И новая волна страсти охватила их, как бы наверстывая упущенное. Солнце от смущения спряталось за тучу и долго не появлялось.
— Олесь, — с глубоким вдохом произнесла она, — зачем ты покрасил волосы?
— Не мели ерунду.
— Я серьезно. Ты, наверно, не хотел пугать Алису своей белой шевелюрой? Боялся, наверно, что она тебя не узнает?
— Прекрати, Татьяна! Вчера Булат пристал ко мне с подобным вопросом, сегодня ты голову морочишь.
— Ты можешь прямо ответить на вопрос? Почему у тебя такие волосы?

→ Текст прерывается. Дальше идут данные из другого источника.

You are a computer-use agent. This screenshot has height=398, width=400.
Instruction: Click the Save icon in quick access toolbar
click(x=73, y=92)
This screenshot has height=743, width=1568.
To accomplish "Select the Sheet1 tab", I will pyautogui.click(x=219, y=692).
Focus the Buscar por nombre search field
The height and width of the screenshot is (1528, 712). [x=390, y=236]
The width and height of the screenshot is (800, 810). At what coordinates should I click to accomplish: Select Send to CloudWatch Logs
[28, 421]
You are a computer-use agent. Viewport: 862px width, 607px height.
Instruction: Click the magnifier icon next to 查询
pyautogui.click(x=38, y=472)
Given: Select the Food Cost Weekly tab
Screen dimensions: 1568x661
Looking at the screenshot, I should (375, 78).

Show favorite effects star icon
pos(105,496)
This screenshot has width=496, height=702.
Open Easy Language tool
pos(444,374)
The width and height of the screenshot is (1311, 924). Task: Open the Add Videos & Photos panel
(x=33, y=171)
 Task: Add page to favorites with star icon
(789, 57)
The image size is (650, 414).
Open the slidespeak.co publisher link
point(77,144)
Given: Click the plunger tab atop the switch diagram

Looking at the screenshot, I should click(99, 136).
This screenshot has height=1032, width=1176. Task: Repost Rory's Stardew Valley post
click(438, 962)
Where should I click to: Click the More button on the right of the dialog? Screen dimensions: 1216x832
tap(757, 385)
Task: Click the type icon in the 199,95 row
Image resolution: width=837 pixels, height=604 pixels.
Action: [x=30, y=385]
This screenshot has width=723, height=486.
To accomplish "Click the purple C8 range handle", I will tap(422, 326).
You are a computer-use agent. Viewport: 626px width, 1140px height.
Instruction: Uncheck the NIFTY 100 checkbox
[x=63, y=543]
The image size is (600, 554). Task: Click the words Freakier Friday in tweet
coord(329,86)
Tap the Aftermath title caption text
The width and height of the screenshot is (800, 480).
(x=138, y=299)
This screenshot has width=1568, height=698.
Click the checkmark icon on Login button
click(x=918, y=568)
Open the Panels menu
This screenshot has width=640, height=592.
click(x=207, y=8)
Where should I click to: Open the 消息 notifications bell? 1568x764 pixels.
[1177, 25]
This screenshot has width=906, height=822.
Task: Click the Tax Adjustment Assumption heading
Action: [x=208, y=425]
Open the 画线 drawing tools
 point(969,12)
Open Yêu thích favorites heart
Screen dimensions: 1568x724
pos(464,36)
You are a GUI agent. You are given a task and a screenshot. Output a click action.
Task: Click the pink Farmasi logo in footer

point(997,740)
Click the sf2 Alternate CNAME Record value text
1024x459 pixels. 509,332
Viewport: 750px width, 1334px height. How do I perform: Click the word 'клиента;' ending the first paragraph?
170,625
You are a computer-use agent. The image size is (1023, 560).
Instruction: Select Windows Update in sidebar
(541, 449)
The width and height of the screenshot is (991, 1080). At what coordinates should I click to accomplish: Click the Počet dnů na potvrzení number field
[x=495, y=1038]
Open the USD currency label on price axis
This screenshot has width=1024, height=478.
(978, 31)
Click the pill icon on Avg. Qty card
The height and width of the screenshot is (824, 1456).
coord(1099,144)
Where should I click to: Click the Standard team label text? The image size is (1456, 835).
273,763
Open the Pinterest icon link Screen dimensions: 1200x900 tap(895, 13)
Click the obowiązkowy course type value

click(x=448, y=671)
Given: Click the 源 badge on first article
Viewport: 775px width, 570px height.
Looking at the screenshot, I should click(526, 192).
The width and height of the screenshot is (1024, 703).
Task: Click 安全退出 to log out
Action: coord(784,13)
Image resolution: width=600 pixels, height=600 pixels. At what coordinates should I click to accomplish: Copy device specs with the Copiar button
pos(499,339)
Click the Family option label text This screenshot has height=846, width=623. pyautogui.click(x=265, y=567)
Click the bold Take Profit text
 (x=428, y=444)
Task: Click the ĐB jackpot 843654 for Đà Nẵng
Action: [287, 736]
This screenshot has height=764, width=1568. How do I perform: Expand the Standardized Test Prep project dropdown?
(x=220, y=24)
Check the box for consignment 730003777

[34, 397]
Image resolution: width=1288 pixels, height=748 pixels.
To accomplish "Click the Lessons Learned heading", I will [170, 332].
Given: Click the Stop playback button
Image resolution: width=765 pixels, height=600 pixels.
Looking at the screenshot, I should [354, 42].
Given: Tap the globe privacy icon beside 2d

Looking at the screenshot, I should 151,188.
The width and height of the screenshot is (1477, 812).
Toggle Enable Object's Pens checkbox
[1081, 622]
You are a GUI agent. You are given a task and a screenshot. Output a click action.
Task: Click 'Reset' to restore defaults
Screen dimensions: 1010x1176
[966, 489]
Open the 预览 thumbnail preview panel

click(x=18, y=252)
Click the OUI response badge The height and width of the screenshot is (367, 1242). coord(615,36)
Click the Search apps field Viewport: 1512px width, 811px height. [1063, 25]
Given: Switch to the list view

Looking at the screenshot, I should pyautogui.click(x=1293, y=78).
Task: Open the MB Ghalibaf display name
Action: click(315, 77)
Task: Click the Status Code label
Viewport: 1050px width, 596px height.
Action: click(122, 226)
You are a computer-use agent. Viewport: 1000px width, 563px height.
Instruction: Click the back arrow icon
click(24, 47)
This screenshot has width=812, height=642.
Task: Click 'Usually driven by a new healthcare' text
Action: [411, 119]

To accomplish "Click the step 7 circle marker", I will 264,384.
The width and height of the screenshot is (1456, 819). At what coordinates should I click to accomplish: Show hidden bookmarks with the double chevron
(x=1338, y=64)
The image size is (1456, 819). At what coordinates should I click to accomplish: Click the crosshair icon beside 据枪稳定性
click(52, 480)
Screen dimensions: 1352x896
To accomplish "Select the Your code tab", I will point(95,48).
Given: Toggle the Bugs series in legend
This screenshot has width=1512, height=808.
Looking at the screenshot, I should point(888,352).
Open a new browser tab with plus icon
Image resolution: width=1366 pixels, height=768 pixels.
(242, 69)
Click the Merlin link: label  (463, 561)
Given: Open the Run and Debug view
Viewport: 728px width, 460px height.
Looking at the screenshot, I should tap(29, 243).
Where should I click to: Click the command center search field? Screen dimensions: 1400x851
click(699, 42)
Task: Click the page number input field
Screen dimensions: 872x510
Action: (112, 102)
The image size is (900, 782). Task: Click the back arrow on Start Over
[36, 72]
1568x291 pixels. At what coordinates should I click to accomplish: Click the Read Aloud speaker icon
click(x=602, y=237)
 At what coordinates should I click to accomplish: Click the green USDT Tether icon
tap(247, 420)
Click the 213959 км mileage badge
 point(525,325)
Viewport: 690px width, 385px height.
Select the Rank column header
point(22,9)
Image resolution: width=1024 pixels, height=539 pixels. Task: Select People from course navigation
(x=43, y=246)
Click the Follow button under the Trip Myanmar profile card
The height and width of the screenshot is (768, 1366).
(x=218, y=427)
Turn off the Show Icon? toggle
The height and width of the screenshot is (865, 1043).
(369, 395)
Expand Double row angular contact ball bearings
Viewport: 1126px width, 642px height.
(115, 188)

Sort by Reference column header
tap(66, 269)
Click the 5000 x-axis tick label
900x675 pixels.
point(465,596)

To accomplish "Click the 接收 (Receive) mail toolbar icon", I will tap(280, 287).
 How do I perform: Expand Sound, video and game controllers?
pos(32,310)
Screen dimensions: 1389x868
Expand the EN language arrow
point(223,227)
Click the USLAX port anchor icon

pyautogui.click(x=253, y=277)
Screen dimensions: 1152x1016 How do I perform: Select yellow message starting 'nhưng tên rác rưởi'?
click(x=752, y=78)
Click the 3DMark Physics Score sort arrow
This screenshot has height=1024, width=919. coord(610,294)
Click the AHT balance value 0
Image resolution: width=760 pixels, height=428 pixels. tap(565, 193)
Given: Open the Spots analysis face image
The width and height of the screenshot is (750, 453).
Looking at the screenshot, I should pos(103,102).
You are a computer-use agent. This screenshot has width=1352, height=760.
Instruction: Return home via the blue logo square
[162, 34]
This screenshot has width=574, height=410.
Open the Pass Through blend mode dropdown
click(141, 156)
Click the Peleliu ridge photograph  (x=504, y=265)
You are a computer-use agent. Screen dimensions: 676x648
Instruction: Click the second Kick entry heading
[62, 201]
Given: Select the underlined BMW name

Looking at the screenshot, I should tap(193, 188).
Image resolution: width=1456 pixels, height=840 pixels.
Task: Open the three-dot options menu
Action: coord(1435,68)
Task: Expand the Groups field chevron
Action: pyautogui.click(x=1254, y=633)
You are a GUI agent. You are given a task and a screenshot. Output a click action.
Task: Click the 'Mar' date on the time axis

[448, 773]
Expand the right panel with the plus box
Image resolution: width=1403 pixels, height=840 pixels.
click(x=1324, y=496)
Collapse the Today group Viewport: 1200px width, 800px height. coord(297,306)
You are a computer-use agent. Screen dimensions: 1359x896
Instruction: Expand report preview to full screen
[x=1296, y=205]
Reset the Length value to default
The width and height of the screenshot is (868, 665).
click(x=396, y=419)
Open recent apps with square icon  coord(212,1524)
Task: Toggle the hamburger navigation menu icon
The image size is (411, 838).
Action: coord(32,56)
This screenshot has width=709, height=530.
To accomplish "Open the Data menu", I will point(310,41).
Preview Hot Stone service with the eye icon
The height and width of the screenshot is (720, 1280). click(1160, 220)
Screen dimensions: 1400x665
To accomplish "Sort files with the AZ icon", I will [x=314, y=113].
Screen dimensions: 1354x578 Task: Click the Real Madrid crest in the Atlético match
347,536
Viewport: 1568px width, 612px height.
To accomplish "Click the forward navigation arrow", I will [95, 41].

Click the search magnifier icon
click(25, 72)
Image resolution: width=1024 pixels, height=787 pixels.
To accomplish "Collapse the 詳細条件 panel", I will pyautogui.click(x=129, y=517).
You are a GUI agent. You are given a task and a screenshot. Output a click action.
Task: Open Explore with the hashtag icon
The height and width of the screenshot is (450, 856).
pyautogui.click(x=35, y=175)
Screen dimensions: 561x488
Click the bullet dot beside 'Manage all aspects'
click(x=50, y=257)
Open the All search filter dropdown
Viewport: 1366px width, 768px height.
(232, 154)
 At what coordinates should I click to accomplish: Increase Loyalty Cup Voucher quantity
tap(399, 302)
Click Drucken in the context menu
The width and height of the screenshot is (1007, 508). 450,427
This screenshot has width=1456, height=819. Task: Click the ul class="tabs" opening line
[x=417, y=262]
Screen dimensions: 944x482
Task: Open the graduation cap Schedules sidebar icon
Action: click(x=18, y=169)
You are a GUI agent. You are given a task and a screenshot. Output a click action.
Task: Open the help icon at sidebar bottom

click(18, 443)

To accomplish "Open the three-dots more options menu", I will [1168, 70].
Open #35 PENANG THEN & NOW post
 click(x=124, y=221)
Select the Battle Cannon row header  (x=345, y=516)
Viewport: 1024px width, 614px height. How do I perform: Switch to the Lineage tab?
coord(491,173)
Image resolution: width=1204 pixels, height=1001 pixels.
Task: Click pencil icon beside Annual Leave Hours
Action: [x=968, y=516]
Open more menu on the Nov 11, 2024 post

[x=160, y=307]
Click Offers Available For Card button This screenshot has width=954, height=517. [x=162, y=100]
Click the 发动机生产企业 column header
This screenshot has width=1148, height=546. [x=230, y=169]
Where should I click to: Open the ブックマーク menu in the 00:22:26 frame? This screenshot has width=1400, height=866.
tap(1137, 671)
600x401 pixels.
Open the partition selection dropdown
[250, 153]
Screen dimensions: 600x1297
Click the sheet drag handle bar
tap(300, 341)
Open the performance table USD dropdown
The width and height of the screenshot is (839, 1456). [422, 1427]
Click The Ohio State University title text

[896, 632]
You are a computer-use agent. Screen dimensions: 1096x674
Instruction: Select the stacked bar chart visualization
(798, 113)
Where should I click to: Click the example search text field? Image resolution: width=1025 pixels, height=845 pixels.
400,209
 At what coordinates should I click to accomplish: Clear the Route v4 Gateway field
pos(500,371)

— Да не красил я их! Что ты выдумываешь?
— Тогда почему они у тебя такие?
— Какие “такие”?
—Темные и ни одной седины.
— Подожди, сейчас я посмотрю в зеркало. — Он поднялся, прошелся по кабинету. Татьяна смутилась, увидев его голым. Они столько лет прожили вместе, но никогда не допускали такой вольности. То ли чрезмерная стеснительность обоих, то ли необъяснимое чувство стыда не позволяли им этого. А сейчас она увидела мужа во всей его неотразимой красе. В это лето они ни разу не выезжали отдыхать, не до этого было по вполне понятным причинам, его тело было не загоревшим, но от природы он был смуглым. Крепкое, налитое мускулистое тело, которое умеет дарить такое блаженство.
— Здесь нет зеркала, — разочарованно проговорил он. — Не пойду же я в таком виде в прихожую.
— А ты оденься.
— Нет, дорогая, наша программа на сегодняшнее утро не закончилась, — и он снова нырнул в постель. Она залилась счастливым смехом.
На кухне приготовлением завтрака занимались Екатерина Дмитриевна и Марица.
— Бабушка, теперь Костя будет называть папу и маму не по имени и отчеству?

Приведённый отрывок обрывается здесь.